Chiral inversion of the second generation IMiD™ CC-4047 (ACTIMID™) in human plasma and phosphate-buffered saline

• Published in: Chirality (New York, N.Y.) Vol. 15; no. 4; pp. 348 - 351
• Main Authors: Teo, Steve K., Chen, Yong, Muller, George W., Chen, Roger S., D. Thomas, Steve, Stirling, David I., Chandula, Reddy S.
• Format: Journal Article
• Language: English
• Published: New York Wiley Subscription Services, Inc., A Wiley Company 2003
• Subjects: ACTIMID; Adjuvants, Immunologic - blood; Adjuvants, Immunologic - chemistry; Adjuvants, Immunologic - pharmacokinetics; Antineoplastic Agents - blood; Antineoplastic Agents - chemistry; Antineoplastic Agents - pharmacokinetics; CC-4047; chiral inversion; Humans; IMiD; In Vitro Techniques; isomers; Neoplasms - drug therapy; plasma; racemization; Sodium Chloride; Stereoisomerism; thalidomide; Thalidomide - analogs & derivatives; Thalidomide - blood; Thalidomide - chemistry; Thalidomide - pharmacokinetics
• ISSN: 0899-0042; 1520-636X
• DOI: 10.1002/chir.10221

CC‐4047 is a racemic second‐generation immunomodulatory drug currently in clinical development for various oncologic indications.
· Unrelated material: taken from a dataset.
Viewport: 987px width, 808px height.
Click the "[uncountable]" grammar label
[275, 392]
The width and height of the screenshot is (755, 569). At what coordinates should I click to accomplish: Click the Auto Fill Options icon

It has potent effects on key cytokines including tumor necrosis factor‐α, interleukin (IL‐10), and interferon (IFN‐γ). The S‐isomer of CC‐4047 has been reported to be the more potent enantiomer of the racemate. In this article we report on the rapid racemization of the S‐isomer of CC‐4047 in human plasma and phosphate‐buffered saline. These results support the further development of the racemate instead of the S‐isomer. Chirality 15:348–351, 2003. © 2003 Wiley‐Liss, Inc.